Es obvio que los servicios de alumbrado, telefonía y electricidad, que alguna tubería importante o una edificación determinada, pueden sufrir daños por el crecimiento desmedido o por el deterioro de una planta envejecida o muy exuberante. En tiempos pretéritos se sembraron especies en las calles que por el crecimiento de sus raíces o sus ramas podían levantar las aceras y afectar instalaciones sanitarias, de alcantarillado o los cables del tendido. La poda, cuidadosa, o la tala si no quedara más remedio, son las acciones a tomar en cuenta en tales casos. Pero no creo que de pronto todos los árboles recientemente cortados empezaron a dañar cables o a amenazar paredes. Más, cuando es obvio que un árbol demora muchos años en crecer. Es fácilmente verificable que no todos los árboles cortados están enfermos o amenazan cables o viviendas. Muchos son ejemplares sanos, vigorosos, a los que quedaban muchos años de frescor y verde. Con sólo mirar las fotos publicadas en las redes, se nota que tanto árboles grandes como pequeños, sin importar especies o ubicaciones, han sufrido por igual ser reducidos a troncos coronados por un racimo informe de dolorosos muñones o a la muerte definitiva.
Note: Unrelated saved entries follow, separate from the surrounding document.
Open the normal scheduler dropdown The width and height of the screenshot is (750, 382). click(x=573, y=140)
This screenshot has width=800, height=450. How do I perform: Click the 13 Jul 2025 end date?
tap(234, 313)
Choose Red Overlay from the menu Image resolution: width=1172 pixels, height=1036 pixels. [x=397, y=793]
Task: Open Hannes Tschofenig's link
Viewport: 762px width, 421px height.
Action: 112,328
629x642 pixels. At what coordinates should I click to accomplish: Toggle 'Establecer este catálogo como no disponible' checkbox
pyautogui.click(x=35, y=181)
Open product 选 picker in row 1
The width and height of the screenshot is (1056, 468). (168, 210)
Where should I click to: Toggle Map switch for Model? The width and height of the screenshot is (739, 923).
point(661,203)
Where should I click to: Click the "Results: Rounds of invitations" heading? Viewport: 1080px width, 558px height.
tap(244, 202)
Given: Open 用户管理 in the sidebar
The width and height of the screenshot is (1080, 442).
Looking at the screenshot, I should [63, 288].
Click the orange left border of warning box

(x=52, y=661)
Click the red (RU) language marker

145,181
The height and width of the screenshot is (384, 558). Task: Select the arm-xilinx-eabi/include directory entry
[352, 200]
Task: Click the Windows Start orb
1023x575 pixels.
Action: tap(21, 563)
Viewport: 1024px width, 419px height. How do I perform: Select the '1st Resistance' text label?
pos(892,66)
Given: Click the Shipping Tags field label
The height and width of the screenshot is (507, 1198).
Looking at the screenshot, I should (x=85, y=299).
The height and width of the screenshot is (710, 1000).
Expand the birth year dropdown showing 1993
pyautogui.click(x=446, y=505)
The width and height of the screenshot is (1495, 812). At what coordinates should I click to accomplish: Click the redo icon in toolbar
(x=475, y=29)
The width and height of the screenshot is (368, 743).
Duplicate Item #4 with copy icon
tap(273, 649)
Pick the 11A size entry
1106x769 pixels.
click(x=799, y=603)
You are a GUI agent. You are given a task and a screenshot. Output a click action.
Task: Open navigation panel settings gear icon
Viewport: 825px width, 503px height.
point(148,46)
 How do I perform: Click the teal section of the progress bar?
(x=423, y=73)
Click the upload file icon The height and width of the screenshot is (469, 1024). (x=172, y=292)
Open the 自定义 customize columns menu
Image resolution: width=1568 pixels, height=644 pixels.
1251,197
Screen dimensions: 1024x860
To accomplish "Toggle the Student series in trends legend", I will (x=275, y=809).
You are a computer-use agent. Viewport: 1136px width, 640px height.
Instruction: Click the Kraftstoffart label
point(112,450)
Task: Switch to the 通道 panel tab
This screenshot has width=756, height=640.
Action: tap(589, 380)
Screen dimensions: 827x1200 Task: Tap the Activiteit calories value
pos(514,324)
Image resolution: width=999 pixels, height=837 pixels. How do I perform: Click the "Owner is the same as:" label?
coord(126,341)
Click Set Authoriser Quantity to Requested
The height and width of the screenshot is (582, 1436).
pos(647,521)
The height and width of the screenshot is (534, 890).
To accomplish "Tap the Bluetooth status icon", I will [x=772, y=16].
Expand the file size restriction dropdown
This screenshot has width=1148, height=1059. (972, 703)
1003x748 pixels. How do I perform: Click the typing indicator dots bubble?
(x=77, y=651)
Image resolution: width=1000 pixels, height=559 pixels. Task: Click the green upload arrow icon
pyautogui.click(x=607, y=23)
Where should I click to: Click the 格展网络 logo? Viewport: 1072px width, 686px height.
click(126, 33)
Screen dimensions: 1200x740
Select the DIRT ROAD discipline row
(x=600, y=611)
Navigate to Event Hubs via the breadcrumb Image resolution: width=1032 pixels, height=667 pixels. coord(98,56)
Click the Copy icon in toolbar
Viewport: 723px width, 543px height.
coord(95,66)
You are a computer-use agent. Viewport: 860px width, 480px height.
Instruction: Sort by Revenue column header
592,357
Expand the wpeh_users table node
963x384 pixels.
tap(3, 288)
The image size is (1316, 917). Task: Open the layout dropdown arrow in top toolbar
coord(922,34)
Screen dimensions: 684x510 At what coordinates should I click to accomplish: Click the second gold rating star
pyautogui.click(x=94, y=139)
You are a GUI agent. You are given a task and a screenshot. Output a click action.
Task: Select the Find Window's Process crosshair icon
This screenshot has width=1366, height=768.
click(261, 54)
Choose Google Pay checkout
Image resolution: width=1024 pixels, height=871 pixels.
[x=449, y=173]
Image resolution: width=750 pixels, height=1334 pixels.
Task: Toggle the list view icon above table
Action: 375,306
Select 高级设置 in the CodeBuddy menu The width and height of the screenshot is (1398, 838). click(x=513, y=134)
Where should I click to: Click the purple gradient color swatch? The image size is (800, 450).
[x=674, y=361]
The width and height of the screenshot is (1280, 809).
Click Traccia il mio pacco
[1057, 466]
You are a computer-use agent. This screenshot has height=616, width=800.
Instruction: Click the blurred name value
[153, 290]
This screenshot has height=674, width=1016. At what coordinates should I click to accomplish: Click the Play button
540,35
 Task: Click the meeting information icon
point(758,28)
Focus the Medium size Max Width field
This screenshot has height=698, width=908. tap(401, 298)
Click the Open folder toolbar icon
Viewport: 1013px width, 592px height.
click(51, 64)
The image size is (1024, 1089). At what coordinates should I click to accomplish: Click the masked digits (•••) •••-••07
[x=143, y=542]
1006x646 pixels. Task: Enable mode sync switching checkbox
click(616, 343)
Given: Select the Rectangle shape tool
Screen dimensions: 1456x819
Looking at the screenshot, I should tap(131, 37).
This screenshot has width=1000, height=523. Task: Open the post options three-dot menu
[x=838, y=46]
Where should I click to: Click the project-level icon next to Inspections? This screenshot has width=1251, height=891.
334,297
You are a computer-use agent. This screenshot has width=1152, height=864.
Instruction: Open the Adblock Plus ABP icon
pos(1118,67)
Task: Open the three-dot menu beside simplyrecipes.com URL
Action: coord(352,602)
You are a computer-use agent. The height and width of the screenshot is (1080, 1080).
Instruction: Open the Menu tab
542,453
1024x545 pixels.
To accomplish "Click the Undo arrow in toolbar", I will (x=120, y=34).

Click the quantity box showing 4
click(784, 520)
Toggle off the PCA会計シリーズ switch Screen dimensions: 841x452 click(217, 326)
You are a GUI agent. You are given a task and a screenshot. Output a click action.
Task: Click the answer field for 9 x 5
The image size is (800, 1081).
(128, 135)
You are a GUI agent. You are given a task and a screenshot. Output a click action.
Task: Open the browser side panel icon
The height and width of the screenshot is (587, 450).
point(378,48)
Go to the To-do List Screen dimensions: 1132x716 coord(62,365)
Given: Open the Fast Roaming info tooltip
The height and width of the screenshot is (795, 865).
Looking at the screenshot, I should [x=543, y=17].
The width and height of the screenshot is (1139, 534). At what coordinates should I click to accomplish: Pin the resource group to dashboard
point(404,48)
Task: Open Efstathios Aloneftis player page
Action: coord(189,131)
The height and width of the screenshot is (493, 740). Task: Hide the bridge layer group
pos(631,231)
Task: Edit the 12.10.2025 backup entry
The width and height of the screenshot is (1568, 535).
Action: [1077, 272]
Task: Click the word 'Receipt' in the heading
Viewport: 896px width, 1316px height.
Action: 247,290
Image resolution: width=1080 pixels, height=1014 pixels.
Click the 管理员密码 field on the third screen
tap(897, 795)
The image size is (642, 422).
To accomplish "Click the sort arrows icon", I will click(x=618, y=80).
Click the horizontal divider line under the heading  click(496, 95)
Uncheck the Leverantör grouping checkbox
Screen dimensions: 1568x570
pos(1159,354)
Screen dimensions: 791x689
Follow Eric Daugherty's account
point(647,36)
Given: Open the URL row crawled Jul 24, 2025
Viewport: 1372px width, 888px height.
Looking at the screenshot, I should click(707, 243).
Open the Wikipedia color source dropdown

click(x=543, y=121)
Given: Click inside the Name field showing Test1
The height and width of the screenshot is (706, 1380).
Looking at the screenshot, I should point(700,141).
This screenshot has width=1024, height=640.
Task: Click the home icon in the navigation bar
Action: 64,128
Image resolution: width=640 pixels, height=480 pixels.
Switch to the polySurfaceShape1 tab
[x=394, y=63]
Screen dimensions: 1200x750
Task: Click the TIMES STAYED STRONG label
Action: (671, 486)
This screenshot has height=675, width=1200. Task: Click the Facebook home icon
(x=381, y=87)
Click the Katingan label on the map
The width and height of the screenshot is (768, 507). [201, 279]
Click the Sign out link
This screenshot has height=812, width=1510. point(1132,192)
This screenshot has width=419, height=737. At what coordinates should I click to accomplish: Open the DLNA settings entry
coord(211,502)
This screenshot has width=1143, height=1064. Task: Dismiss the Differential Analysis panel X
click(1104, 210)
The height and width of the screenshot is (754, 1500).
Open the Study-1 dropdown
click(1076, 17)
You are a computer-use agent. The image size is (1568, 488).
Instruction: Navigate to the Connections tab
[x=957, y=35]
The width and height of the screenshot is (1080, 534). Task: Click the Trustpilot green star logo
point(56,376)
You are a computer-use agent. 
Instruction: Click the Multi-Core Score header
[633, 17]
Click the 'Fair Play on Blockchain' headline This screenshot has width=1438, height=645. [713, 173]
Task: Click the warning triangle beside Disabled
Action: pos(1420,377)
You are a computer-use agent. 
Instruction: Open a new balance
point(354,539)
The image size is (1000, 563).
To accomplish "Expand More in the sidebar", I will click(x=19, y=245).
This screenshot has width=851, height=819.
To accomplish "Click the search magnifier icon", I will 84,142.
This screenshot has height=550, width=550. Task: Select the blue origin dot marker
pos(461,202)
En nuestras ciudades, si bien hay disposiciones urbanísticas que seguir para las especies y lugares donde sembrar árboles, las debe haber también para cortarlos. Es obvio que ninguna de ellas se están cumpliendo ahora mismo. Leí o escuché que un país del medio oriente, semidesértico, se hizo una campaña para que la población, al comer una fruta, tirara a su paso las semillas en tierras junto a las carreteras o en sitios yermos. Los resultados se hicieron tangibles en muchos árboles frutales creciendo por todas partes. Si fuera una fake news, tiene tanta poesía y belleza la pretensión y la imagen que vale la pena repetirlo.
Hacen falta acciones concretas en este asunto. Hacen falta respuestas, medidas y castigos definidos, tanto al posible delito como a la indolencia y el desinterés de algún burócrata de silla con aire acondicionado. La pandemia, las colas, las carencias, siguen ocupando el primer lugar en las noticias y las acciones diarias de esta ciudad. Sin embargo, si sucede que se derrota al coronavirus, que por fin llega la abundancia, que la vida retoma su cauce habitual, entonces tendremos salud y comida en una ciudad enferma, más asfixiante, llena de áreas grises en lugar de verdes, sin sombra, ni fresco, ni flores, ni pájaros. Salvaremos a nuestros hijos, leeremos los libros donde se cuenten estos tiempos duros, pero no tendremos árboles.
Los árboles son pura vida. Demoran muchos años en crecer y apenas unos instantes en caer abatidos bajo la salvaje mano humana. Casi siempre, en acto de amor por el prójimo, por la vida futura, se siembran para disfrute de otros, para el mañana. Por tanto, es ahora mismo el mejor momento para sembrar un árbol o, al menos, para no asesinar más a los que todavía quedan. Hay que hacerlo por La Habana. Hay que hacerlo por todos y cada uno de nosotros. Hay que hacerlo por los árboles y por el futuro.